ADELBODEN, Switzerland -- Marcel Hirscher of Austria extended his breakout season by winning a World Cup giant slalom on Saturday to increase his lead in the overall standings.
Two days after he won the Zagreb night slalom, Hirscher finished just 0.08 seconds ahead of teammate Benjamin Raich. The veteran Raich used a blistering second run to rise from sixth and push Massimiliano Blardone of Italy into third.
Ted Ligety of the United States trailed Hirscher by 0.14 in fourth but maintained his lead in the GS standings. He holds a 380-365 point lead on Hirscher.
Bode Miller skied out in the top half of the first run, which 29 of the 66 starters failed to finish as visibility worsened on a cloudy morning after days of high wind, heavy rain and snow.
Ligety was second after the first run with 0.07 to make up on Hirscher, then was 11th fastest on the second run. He's placed in the top four in all five GS races this season in defense of his discipline title.
Tim Jitloff of the U.S. was 20th, scoring World Cup points for the third straight GS race.
The 22-year-old Hirscher seems ready to take over responsibility from 33-year-old Raich as the main hope of Austria's 'Wunderteam' to challenge for the overall World Cup title.

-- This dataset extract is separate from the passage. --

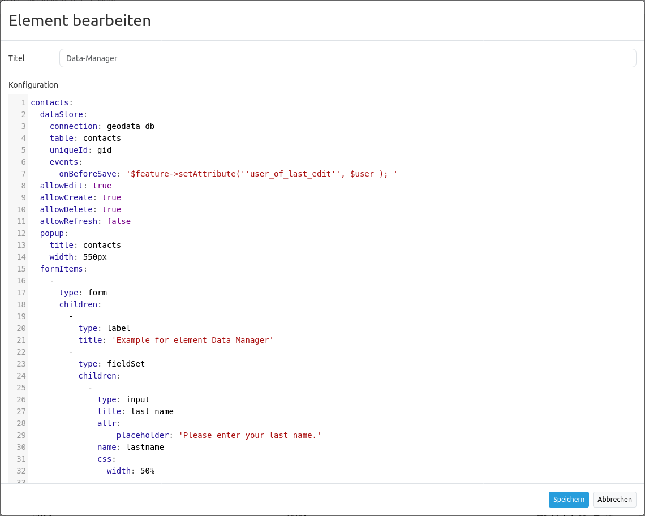The height and width of the screenshot is (516, 645).
Task: Click the Speichern button
Action: [568, 500]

Hirscher led after the morning's first run and, as the last racer in the afternoon, denied Raich his first World Cup victory since December 2009 and a fourth success in the classic Adelboden GS race.

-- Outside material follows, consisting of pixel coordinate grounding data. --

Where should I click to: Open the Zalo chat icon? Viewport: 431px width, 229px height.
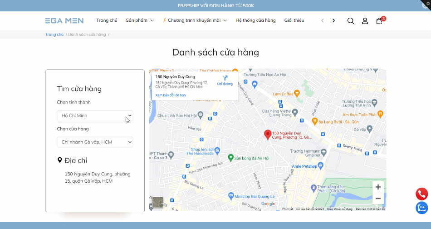pos(422,208)
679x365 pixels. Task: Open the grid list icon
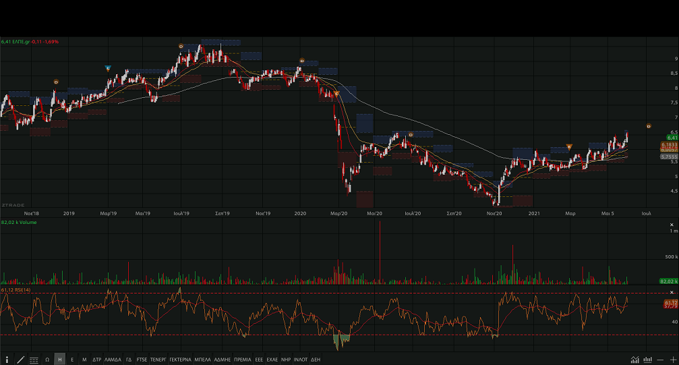pos(34,360)
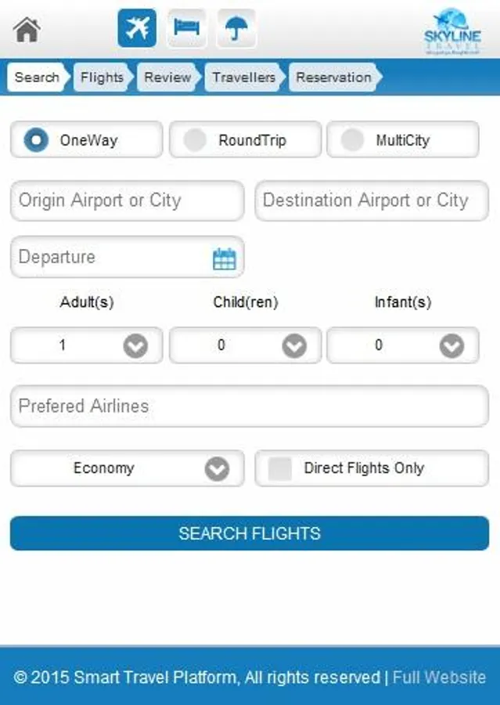The image size is (500, 705).
Task: Go to the home icon
Action: tap(27, 30)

With his lead shrinking at every time check, Hirscher hung on for victory with a combined two-run time of 2 minutes, 42.50 seconds.
Hirscher's second GS win this season was his seventh career World Cup victory.
It earned him 100 World Cup points and extended his overall lead to 169 from Aksel Lund Svindal of Norway, who skied out in the second leg. Ligety is third, trailing Hirscher by 172.
All of Hirscher's points have come in GS and slalom races, and the former junior world champion seems a worthy heir apparent to the technically excellent Raich.
Raich turned back the clock Saturday with a smooth second leg that was 0.33 faster than anyone else as wet snow fell steadily on the course.
A partisan Swiss crowd of 29,000 cheered its approval and respect for a rival Austrian as each challenger failed to match Raich's time.
However, Hirscher ensured that the 2006 overall champion, and five-time runner-up, stayed stuck on 35 career World Cup wins to sit sixth on the all-time list.
The five above Raich -- Ingemar Stenmark, Hermann Maier, Alberto Tomba, Marc Girardelli and Pirmin Zurbriggen -- all won an Adelboden GS in their careers.
"For me, Benni is one of the best skiers ever," Hirscher said. "To be on the podium with him is something I cherish."
Raich, who was written off by many after seriously injuring his left knee last season, suggested he was not quite ready to hand on the baton to Hirscher.
"I still have a few years to go," he said. "Marcel is so consistent right now that, definitely, he is going to be good in the overall for years to come."